_Task brief_
Provide again, from the entries below, every line from the one containing "[region] (248, 2512)" through the one containing "[WhatsApp] (279, 542)", exactly as written, and no other line.

● ● ● ● ●

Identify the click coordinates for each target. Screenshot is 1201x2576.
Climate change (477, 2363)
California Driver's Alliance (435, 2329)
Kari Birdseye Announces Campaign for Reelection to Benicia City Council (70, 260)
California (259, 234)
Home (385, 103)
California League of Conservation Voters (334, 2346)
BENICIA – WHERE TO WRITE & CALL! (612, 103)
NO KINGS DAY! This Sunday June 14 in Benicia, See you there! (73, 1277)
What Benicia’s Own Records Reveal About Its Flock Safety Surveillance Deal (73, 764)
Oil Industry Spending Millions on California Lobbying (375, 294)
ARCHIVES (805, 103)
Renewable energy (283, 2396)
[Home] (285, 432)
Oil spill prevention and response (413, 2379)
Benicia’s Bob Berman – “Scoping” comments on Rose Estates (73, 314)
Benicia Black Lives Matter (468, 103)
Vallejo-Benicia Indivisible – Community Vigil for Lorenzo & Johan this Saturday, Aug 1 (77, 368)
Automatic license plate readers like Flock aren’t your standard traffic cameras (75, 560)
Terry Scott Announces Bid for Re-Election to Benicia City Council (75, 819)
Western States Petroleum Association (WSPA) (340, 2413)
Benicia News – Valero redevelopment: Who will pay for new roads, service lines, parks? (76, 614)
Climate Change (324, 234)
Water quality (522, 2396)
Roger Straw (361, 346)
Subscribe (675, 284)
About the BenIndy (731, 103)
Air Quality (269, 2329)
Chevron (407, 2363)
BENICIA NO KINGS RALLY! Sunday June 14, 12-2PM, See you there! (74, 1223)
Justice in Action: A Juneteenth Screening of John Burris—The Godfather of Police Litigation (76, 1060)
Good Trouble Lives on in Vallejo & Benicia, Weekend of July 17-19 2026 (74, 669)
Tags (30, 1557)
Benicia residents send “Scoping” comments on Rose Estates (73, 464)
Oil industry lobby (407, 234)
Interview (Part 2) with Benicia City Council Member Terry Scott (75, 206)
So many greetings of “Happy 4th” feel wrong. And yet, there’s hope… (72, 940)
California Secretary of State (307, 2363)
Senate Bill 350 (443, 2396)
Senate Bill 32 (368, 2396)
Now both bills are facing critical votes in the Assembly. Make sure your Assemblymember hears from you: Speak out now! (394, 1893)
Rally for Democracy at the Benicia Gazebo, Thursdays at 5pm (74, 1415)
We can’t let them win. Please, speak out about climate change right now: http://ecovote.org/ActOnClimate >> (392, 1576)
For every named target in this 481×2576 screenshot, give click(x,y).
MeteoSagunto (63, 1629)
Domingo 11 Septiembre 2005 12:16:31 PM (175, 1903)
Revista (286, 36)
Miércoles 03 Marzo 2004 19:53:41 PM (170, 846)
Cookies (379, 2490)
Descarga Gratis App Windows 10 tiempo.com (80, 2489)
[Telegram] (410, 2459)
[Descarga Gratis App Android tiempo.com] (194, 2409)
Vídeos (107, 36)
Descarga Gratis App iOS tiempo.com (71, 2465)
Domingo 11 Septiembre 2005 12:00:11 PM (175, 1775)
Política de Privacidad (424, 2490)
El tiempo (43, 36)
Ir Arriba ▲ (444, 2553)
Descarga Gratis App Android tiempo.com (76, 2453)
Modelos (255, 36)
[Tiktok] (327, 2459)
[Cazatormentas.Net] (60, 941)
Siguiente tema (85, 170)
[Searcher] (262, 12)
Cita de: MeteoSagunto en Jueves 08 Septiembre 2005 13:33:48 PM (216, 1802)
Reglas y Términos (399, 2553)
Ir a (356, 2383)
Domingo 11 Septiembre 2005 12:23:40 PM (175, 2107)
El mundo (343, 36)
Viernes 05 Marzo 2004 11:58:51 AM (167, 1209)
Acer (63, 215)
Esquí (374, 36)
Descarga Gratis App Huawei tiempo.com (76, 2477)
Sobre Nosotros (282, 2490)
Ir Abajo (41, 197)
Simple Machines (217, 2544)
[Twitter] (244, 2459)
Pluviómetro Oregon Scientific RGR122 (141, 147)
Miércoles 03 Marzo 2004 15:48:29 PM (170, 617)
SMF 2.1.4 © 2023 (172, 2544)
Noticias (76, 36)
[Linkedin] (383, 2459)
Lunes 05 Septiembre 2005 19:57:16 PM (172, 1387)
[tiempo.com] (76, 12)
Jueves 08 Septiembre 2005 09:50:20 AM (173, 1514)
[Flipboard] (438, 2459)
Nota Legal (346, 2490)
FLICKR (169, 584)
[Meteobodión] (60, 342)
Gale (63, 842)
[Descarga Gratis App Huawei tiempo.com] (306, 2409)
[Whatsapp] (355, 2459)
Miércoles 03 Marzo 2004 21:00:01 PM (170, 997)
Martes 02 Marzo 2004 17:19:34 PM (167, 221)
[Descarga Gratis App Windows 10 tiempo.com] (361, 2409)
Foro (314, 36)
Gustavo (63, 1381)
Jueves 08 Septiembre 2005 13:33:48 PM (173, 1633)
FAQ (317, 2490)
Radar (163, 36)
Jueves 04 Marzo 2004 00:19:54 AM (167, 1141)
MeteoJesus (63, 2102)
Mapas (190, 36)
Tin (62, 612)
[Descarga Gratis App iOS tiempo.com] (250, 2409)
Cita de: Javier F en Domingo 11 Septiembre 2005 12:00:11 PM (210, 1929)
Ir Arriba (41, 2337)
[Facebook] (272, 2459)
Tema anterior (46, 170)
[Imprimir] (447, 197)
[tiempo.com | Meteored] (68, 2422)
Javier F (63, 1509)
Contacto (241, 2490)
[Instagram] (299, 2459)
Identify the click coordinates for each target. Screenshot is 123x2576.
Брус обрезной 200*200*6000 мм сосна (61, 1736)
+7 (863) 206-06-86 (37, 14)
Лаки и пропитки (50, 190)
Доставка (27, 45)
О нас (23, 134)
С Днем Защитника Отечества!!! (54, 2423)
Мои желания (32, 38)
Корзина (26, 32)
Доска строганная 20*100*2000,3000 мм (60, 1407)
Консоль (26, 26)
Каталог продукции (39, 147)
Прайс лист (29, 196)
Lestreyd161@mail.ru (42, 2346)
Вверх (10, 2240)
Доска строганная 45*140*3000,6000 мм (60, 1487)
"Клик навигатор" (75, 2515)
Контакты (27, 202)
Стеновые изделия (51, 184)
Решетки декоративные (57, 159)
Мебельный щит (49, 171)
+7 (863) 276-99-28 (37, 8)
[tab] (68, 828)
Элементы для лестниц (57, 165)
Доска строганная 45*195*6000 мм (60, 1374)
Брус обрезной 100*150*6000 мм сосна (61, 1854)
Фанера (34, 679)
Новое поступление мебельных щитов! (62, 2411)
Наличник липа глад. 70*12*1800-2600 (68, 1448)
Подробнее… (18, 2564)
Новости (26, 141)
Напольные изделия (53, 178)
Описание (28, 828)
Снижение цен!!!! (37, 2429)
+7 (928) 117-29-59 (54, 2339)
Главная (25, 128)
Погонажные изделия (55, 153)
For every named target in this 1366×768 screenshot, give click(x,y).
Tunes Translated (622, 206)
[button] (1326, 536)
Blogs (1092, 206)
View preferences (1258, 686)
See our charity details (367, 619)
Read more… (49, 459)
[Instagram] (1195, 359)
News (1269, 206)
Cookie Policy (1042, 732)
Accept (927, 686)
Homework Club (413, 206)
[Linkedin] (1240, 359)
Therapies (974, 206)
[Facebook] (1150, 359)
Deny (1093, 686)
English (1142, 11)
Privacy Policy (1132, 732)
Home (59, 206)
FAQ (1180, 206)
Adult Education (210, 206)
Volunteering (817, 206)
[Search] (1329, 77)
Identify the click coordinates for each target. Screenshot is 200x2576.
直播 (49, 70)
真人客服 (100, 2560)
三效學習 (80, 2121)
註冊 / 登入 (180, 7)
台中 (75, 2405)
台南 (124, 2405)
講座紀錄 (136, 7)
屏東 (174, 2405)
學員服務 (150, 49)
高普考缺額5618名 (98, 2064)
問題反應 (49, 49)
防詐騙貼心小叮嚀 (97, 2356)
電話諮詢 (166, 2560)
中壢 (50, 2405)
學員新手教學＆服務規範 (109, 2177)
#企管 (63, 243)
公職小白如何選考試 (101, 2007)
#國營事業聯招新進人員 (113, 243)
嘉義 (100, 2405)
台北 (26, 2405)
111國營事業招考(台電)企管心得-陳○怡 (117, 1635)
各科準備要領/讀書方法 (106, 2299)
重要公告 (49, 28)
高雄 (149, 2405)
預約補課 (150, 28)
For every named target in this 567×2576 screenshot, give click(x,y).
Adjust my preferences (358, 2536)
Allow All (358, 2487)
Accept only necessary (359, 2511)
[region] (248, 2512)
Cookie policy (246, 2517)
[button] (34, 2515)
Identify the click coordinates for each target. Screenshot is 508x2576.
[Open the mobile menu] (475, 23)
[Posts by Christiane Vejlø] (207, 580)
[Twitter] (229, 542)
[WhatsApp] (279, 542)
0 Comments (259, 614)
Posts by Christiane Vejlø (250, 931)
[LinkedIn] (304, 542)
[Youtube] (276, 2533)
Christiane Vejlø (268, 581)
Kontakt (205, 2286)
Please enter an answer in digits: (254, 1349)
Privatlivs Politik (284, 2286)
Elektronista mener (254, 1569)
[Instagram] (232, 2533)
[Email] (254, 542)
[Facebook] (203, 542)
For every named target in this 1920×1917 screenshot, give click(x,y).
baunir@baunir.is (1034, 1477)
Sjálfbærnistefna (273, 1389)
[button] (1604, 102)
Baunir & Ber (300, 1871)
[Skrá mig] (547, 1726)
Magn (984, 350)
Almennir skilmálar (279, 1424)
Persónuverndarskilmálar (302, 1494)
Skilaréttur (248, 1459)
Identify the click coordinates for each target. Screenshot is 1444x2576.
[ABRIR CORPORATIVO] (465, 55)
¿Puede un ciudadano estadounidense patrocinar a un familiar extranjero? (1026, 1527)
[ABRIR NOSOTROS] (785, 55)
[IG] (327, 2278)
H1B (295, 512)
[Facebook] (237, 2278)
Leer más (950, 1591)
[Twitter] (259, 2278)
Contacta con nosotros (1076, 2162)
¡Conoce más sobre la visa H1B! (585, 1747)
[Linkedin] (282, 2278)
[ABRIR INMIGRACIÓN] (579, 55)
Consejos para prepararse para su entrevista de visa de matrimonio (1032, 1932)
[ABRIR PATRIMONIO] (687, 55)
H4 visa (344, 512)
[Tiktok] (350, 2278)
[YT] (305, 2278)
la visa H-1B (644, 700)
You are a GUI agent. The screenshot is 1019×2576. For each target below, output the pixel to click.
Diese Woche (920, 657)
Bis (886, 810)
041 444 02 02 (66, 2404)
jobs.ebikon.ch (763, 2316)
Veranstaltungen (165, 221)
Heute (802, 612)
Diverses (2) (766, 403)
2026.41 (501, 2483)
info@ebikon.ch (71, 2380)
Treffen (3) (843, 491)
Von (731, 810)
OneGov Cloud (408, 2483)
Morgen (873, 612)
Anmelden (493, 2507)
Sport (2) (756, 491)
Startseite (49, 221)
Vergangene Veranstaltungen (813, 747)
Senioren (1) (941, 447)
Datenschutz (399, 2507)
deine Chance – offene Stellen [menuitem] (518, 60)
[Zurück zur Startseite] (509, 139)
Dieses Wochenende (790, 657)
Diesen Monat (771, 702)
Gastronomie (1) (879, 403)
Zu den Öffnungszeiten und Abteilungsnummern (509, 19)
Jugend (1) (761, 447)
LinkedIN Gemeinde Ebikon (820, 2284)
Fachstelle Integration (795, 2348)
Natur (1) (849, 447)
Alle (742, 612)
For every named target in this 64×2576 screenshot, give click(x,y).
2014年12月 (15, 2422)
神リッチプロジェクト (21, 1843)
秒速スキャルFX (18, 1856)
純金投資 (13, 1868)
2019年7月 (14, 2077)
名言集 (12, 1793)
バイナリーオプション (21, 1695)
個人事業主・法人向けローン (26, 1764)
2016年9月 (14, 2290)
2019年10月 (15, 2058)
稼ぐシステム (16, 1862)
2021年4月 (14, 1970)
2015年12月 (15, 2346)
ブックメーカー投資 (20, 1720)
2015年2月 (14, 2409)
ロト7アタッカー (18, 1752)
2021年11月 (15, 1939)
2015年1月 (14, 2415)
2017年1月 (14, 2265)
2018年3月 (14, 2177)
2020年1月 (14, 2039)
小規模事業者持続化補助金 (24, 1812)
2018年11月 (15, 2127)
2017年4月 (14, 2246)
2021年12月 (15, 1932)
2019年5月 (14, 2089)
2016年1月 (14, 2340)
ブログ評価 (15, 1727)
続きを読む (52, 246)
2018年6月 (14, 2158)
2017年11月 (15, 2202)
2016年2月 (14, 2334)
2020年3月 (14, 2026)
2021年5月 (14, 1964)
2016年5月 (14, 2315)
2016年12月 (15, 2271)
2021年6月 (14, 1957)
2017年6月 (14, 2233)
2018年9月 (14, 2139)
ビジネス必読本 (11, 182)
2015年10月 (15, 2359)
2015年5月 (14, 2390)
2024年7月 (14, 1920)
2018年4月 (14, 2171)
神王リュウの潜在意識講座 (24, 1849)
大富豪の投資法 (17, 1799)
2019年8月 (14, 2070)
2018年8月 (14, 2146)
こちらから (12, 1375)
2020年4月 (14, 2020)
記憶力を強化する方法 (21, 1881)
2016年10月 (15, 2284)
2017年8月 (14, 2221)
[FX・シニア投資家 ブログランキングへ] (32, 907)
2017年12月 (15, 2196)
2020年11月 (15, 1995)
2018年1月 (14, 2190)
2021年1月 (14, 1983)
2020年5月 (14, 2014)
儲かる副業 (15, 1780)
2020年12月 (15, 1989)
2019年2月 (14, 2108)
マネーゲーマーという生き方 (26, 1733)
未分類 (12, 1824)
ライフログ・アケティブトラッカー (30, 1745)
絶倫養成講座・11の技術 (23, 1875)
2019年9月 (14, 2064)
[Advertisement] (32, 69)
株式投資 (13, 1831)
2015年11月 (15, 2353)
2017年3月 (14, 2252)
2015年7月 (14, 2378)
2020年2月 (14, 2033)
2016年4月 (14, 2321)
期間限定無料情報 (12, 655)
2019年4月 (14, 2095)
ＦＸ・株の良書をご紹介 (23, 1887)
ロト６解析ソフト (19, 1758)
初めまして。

● ● ● ● ●

_Output for this exercise_
[region] (248, 2512)
Cookie policy (246, 2517)
[button] (34, 2515)
Identify the click coordinates for each target. Screenshot is 508x2576.
[Open the mobile menu] (475, 23)
[Posts by Christiane Vejlø] (207, 580)
[Twitter] (229, 542)
[WhatsApp] (279, 542)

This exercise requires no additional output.